WORK INSTRUCTION:
In the records below, reproduce exactly the lines from the one containing "At what coordinates should I click to accomplish: Expand" through the one containing "Task: Select the Total PITI (Monthly) amount", both included, and omit the pictures.
◇ ◇ ◇
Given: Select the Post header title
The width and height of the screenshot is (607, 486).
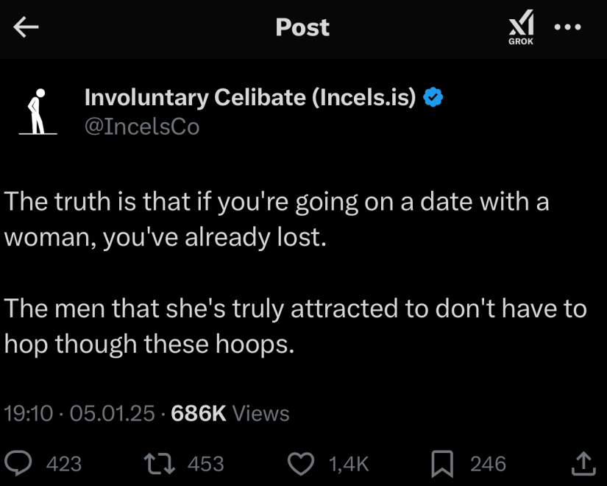Looking at the screenshot, I should pyautogui.click(x=302, y=27).
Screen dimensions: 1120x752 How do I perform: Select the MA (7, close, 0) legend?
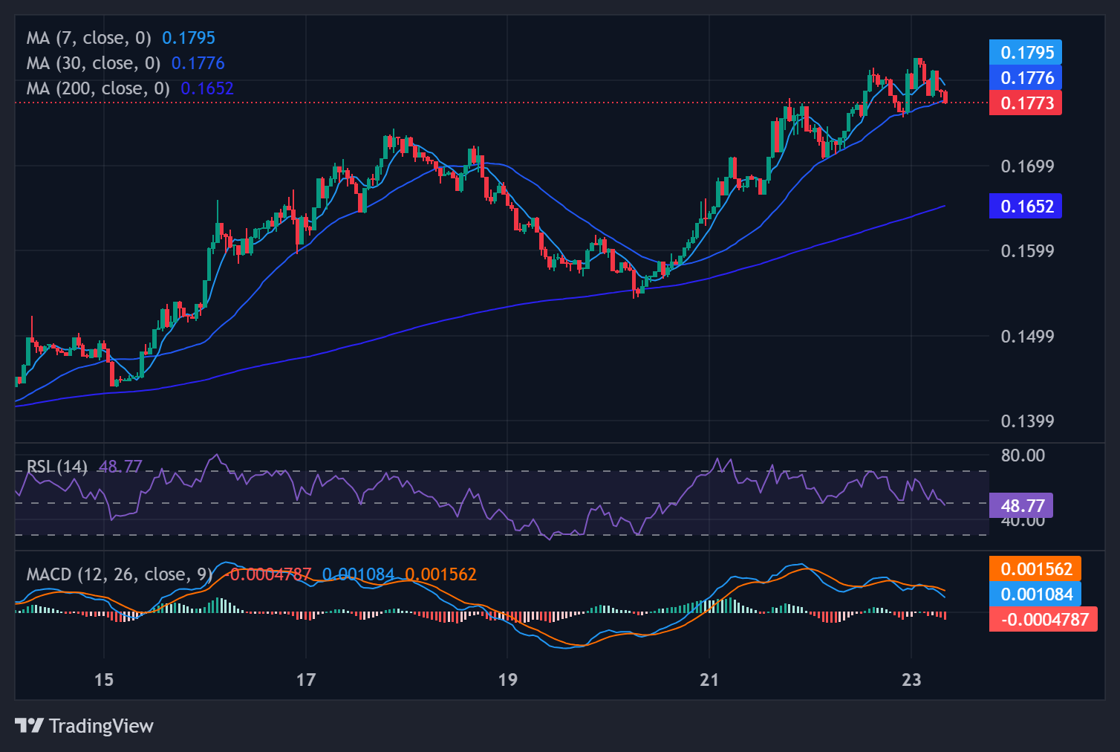[x=88, y=38]
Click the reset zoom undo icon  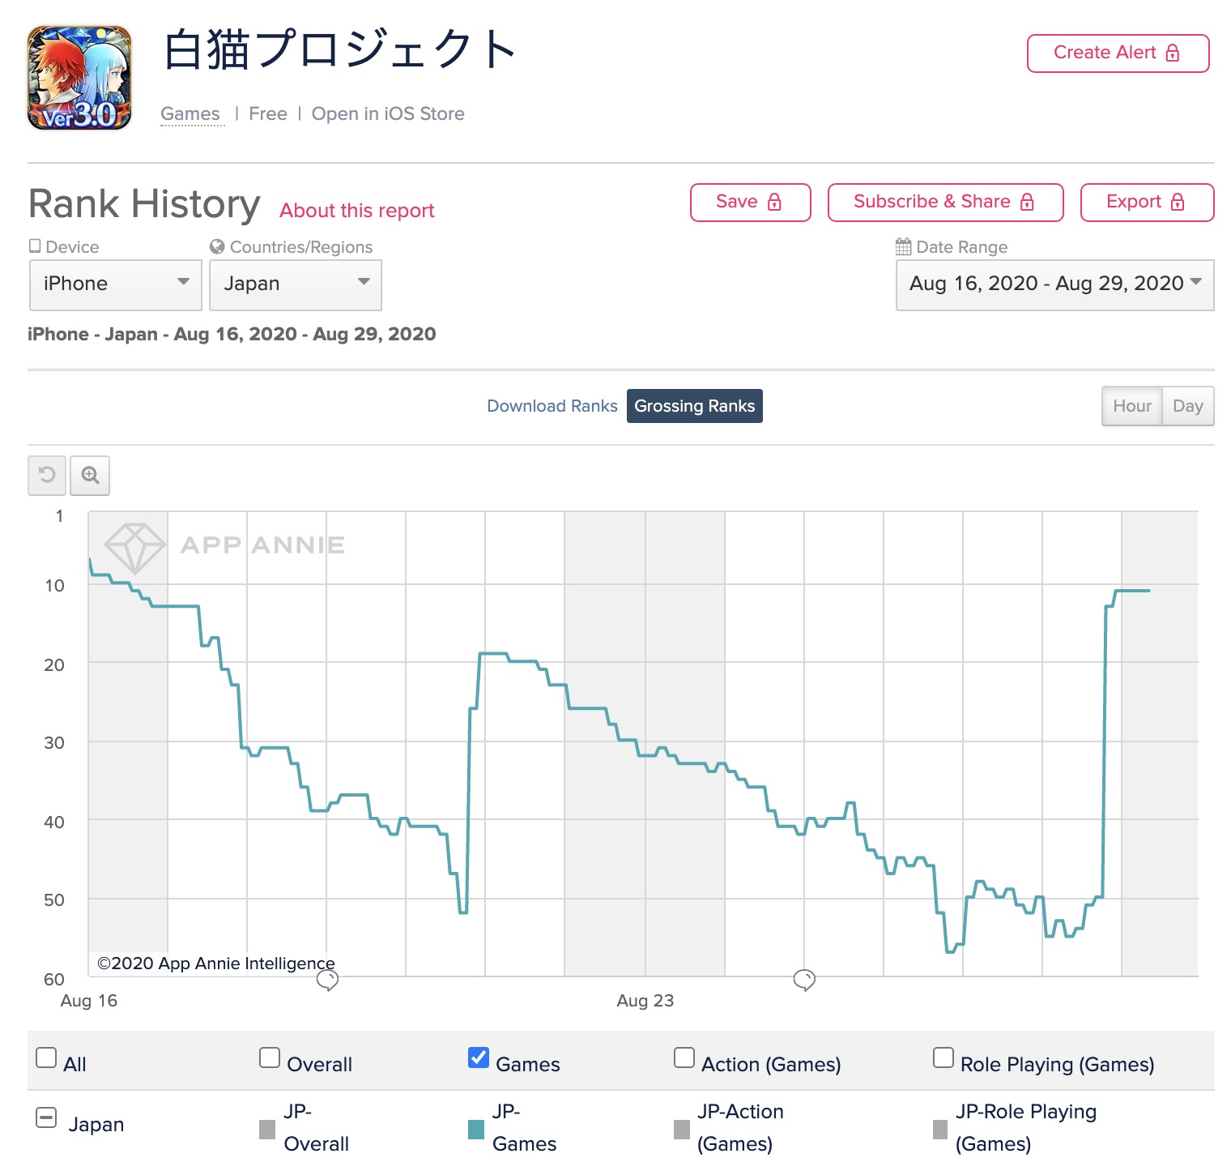[x=48, y=475]
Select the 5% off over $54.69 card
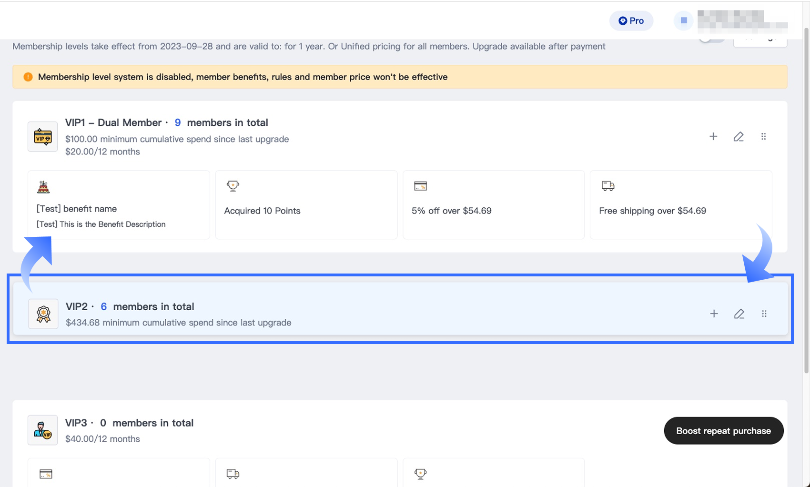 494,205
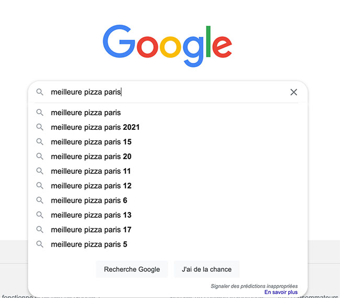This screenshot has width=340, height=298.
Task: Choose the suggestion "meilleure pizza paris 13"
Action: (x=91, y=215)
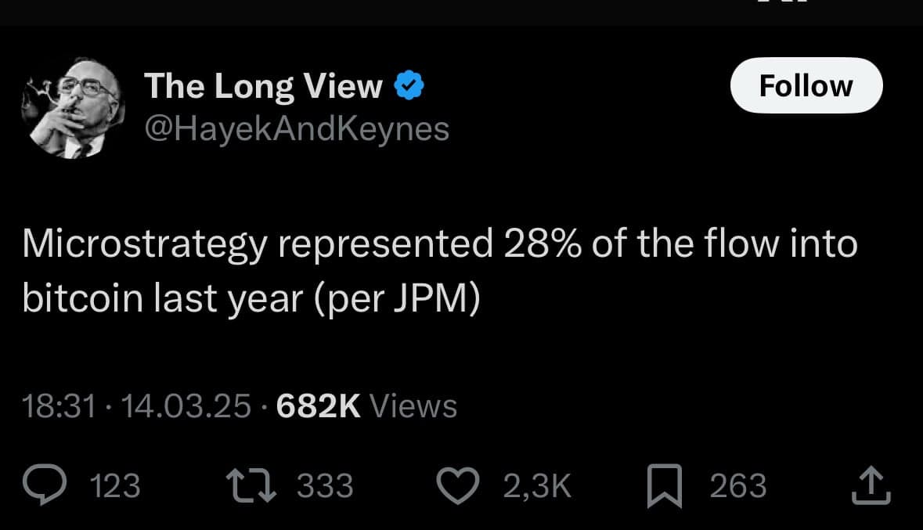
Task: Open profile via "The Long View" name
Action: tap(263, 86)
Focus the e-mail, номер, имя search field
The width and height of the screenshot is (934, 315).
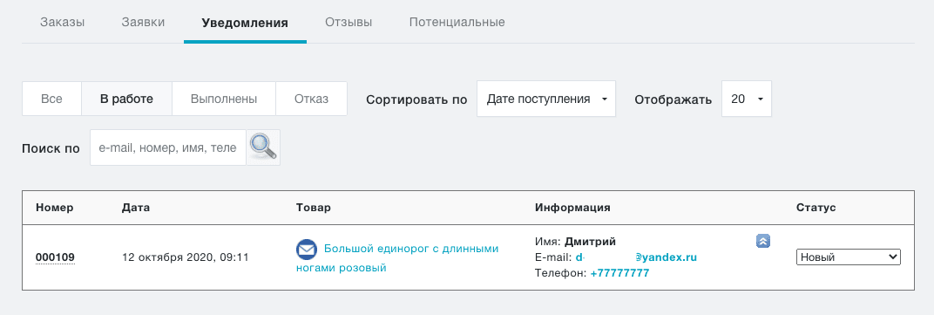click(168, 147)
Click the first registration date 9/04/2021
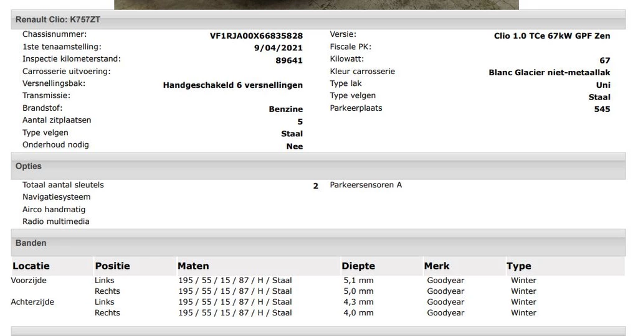Screen dimensions: 638x336 click(279, 49)
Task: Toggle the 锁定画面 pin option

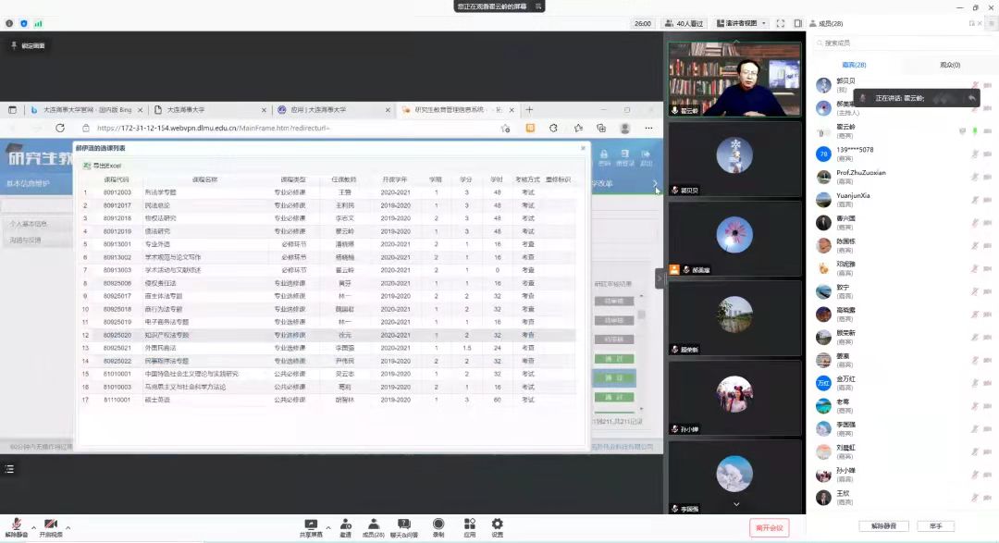Action: point(28,44)
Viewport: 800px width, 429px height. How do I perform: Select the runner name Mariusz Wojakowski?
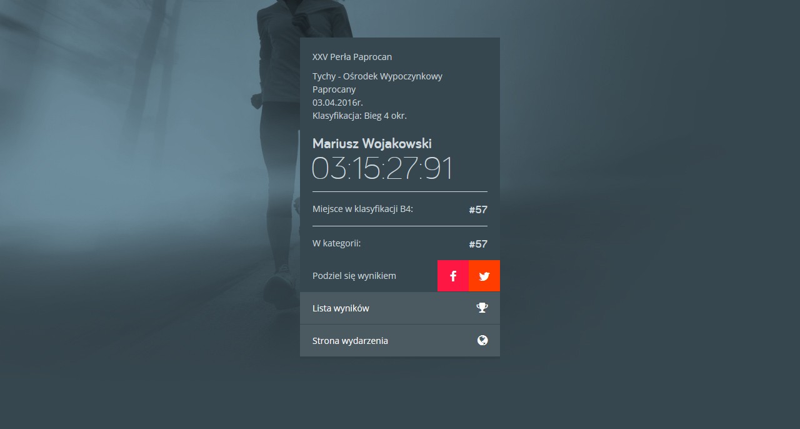click(372, 143)
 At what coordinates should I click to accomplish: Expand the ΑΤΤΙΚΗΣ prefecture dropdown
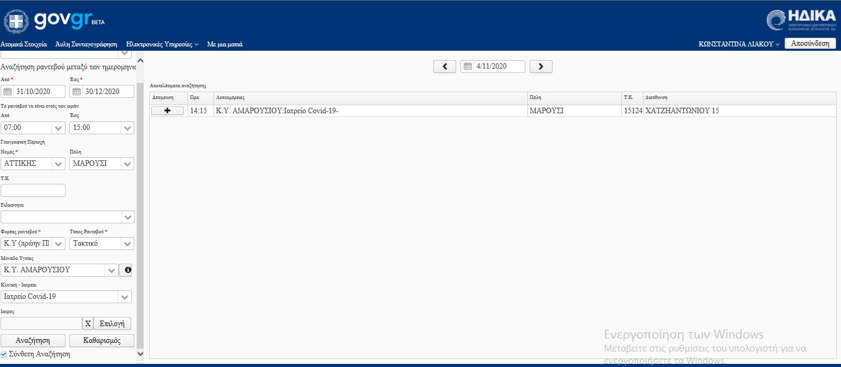[x=59, y=164]
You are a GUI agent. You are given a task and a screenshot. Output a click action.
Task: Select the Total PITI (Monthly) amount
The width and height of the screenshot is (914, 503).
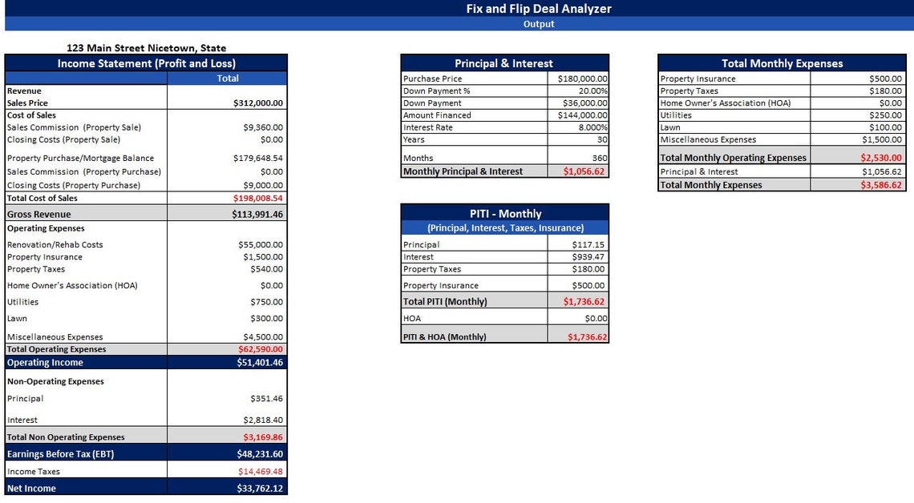pyautogui.click(x=585, y=301)
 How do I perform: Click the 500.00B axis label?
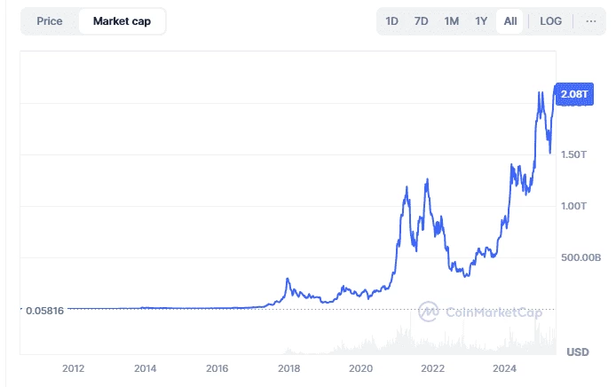click(x=580, y=257)
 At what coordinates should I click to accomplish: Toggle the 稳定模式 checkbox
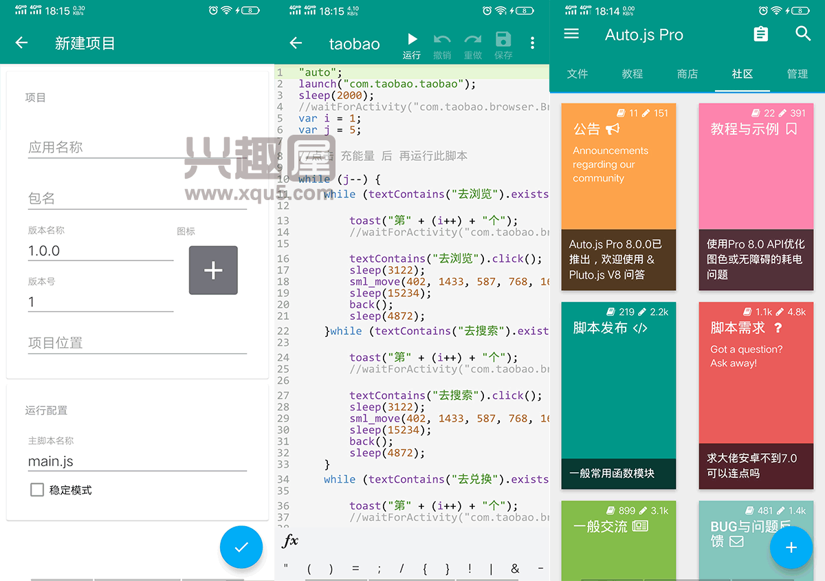tap(37, 490)
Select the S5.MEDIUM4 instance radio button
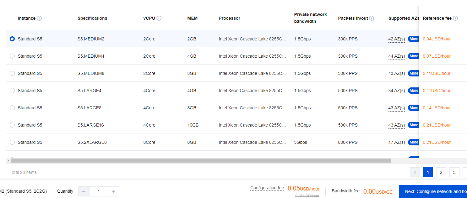467x198 pixels. (12, 56)
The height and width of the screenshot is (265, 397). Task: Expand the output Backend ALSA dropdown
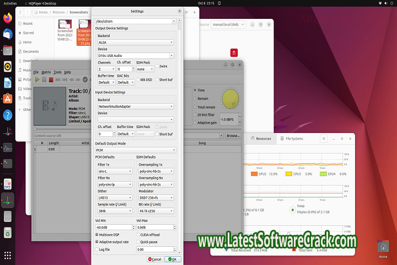135,42
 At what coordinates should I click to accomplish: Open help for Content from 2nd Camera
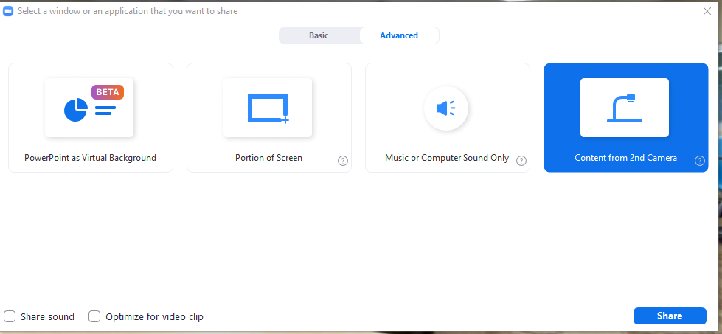point(700,161)
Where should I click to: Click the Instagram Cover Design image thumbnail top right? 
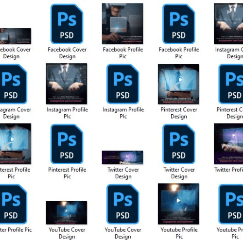tap(228, 24)
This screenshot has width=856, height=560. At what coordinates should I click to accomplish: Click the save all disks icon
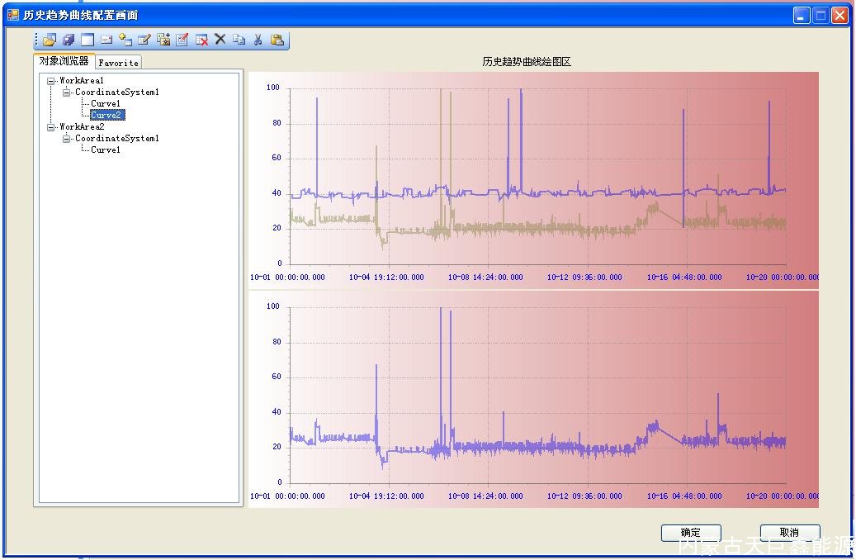point(69,40)
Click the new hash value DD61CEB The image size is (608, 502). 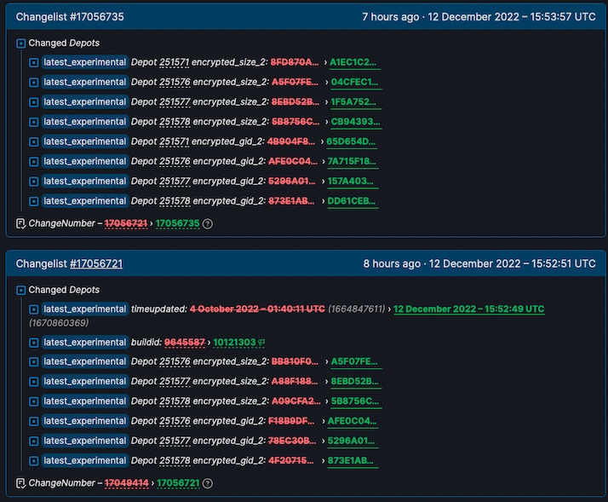(354, 201)
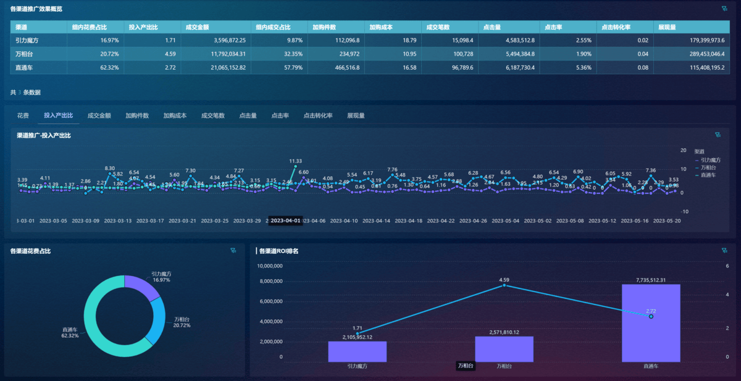Image resolution: width=741 pixels, height=381 pixels.
Task: Select the 直通车 row in overview table
Action: (25, 67)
◇ ◇ ◇
COMPLETED EXERCISE:
 At what coordinates should I click to accomplish: Expand the ΑΤΤΙΚΗΣ prefecture dropdown
[x=59, y=164]
You are a GUI agent. You are given a task and a screenshot. Output a click action.
Task: Select the Total PITI (Monthly) amount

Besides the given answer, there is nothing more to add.